[Source records]
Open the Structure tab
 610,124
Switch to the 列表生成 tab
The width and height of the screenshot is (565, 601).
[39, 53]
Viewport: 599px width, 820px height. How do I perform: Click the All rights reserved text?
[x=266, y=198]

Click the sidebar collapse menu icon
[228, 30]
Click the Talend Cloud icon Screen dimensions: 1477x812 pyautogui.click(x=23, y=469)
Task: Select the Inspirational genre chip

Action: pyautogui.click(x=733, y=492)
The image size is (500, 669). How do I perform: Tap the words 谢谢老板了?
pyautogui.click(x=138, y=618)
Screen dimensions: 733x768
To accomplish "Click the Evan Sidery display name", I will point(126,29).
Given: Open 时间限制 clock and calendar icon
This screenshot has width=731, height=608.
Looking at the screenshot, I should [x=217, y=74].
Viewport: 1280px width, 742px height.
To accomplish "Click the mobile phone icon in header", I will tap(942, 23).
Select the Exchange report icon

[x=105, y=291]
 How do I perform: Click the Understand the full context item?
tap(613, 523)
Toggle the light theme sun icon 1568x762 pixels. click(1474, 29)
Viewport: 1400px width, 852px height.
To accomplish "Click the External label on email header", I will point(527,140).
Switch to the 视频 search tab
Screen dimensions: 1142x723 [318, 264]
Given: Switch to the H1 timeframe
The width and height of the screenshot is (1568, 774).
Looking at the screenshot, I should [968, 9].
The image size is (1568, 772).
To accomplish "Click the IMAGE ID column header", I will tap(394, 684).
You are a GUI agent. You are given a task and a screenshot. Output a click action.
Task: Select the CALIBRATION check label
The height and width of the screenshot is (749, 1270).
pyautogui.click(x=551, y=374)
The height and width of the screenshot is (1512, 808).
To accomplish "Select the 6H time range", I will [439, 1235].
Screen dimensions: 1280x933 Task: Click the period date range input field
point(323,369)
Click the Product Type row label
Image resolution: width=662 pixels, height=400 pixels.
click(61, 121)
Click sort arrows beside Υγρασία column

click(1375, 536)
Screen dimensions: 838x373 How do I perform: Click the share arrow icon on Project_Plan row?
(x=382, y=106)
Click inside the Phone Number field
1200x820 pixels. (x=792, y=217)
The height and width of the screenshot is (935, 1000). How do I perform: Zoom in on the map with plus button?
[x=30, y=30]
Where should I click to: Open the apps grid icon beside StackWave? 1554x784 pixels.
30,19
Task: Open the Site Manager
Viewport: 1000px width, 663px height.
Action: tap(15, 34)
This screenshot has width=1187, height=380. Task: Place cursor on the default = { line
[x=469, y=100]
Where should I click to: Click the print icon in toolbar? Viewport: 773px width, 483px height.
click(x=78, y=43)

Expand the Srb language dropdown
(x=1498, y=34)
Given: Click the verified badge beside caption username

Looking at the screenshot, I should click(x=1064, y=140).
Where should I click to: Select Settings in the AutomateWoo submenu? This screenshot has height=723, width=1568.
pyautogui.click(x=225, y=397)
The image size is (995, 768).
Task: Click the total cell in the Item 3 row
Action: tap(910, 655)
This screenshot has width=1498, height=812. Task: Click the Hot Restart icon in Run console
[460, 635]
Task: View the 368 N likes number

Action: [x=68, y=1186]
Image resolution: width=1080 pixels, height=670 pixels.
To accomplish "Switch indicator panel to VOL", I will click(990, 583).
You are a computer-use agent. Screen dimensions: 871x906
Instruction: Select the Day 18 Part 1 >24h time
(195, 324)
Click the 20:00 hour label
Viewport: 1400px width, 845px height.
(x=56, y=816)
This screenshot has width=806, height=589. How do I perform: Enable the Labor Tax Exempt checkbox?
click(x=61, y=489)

Prompt: Using the entries, return every line where the word "agent" can be found.

Exercise result:
You are a GUI agent. You are given a task and a screenshot. Output a click action.
You are a computer-use agent. Screen dimensions: 871x906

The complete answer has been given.